#### [Your objective]
Output the lines of the records from the one containing "Uncheck the last checkbox below 不处理空格" through the last, both ends included. Leave pictures out.

Collected data entries
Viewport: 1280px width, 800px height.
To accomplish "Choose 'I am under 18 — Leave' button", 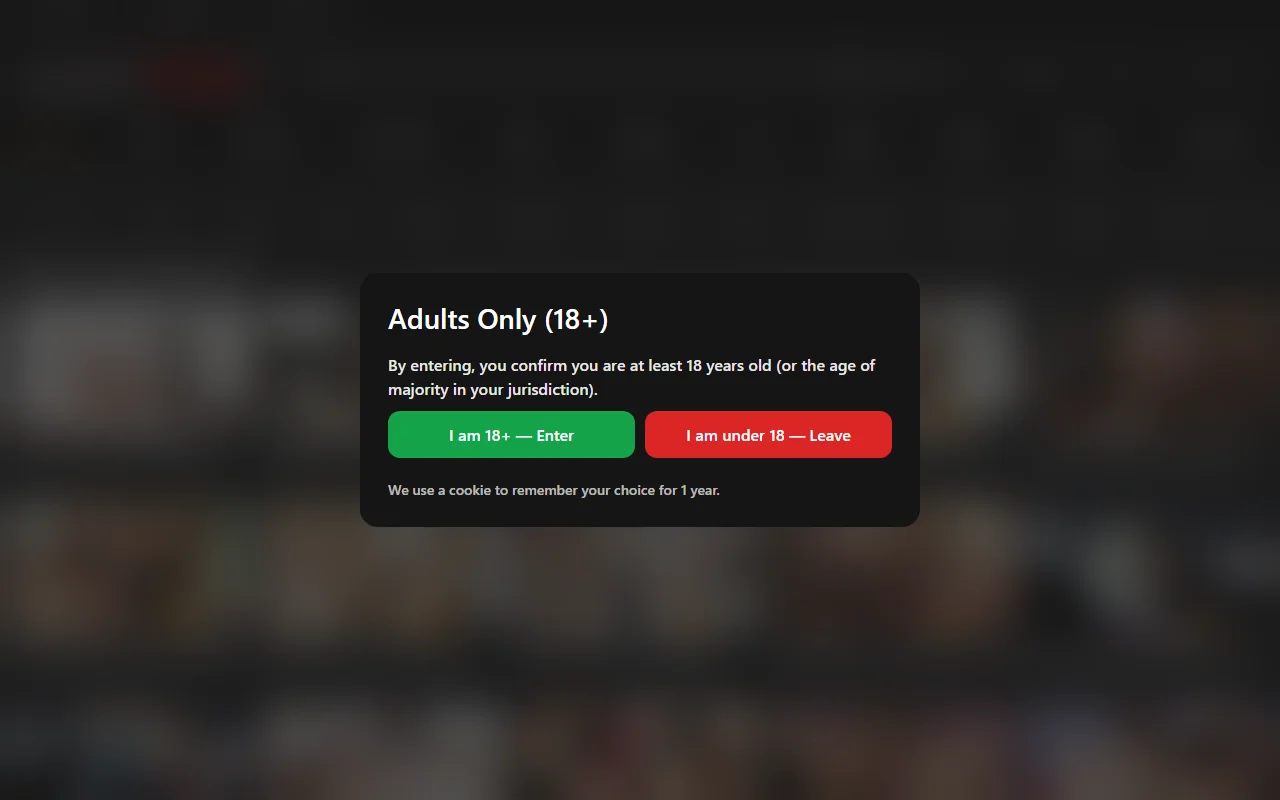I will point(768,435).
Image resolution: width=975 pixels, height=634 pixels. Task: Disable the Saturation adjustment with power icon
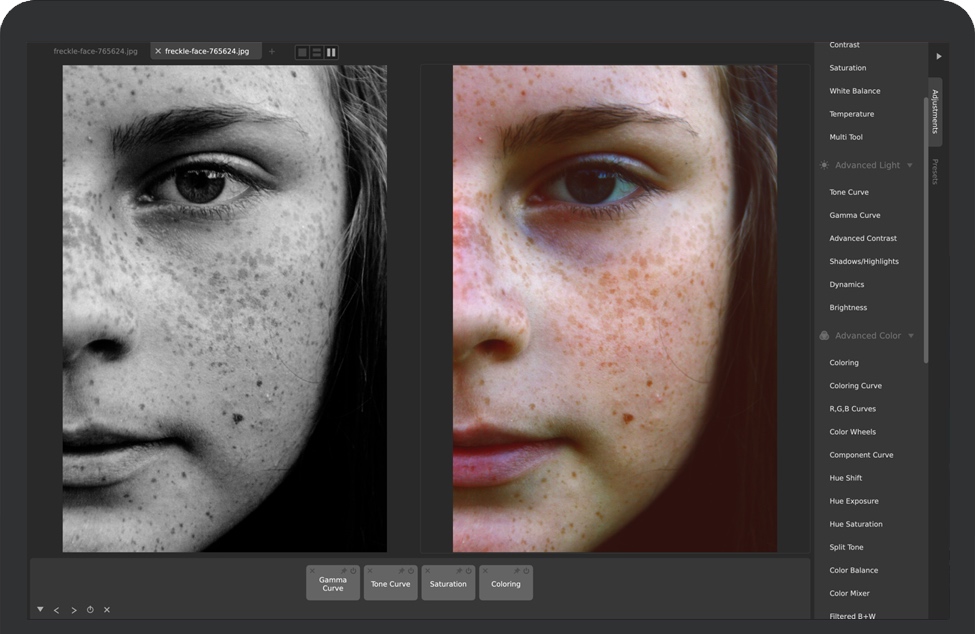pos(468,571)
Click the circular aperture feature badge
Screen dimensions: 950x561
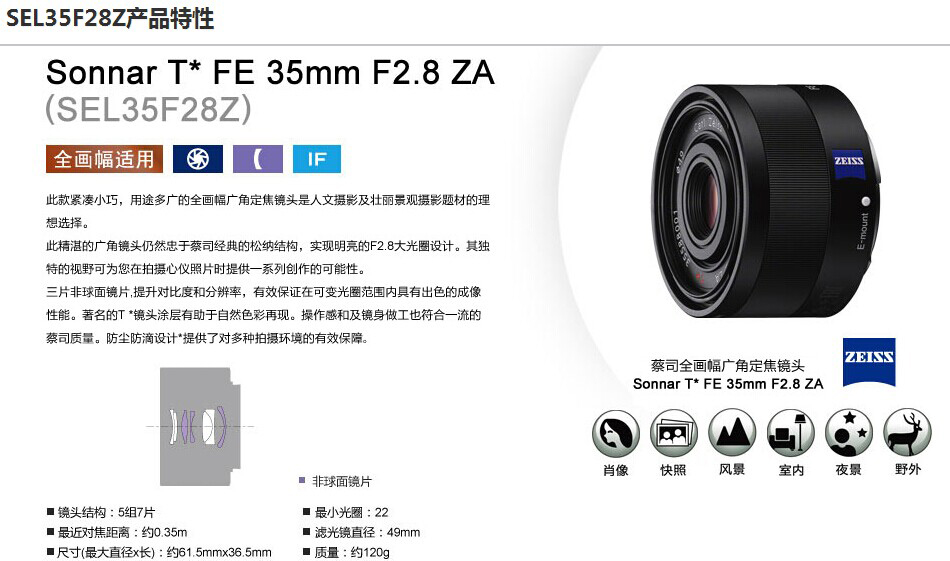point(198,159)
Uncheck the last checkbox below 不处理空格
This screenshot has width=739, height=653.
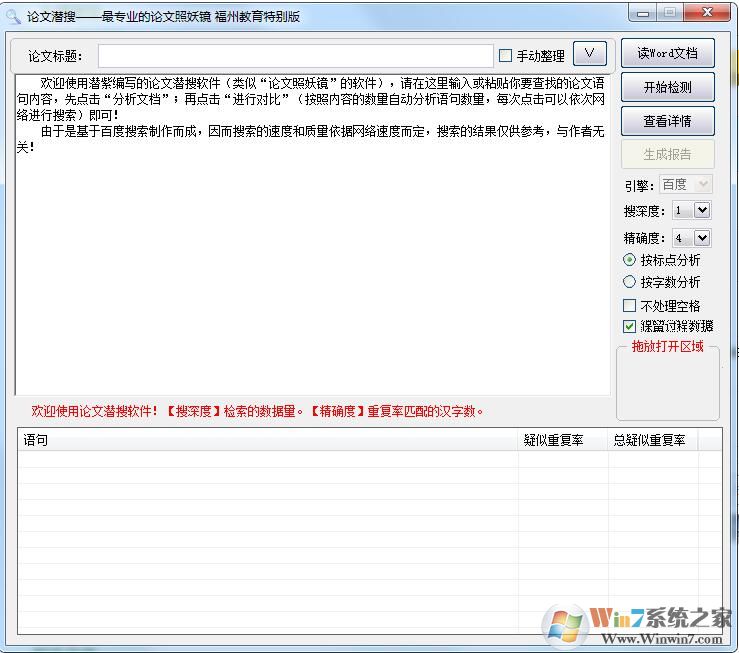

#### [Output of the task]
Uncheck the last checkbox below 不处理空格
This screenshot has width=739, height=653.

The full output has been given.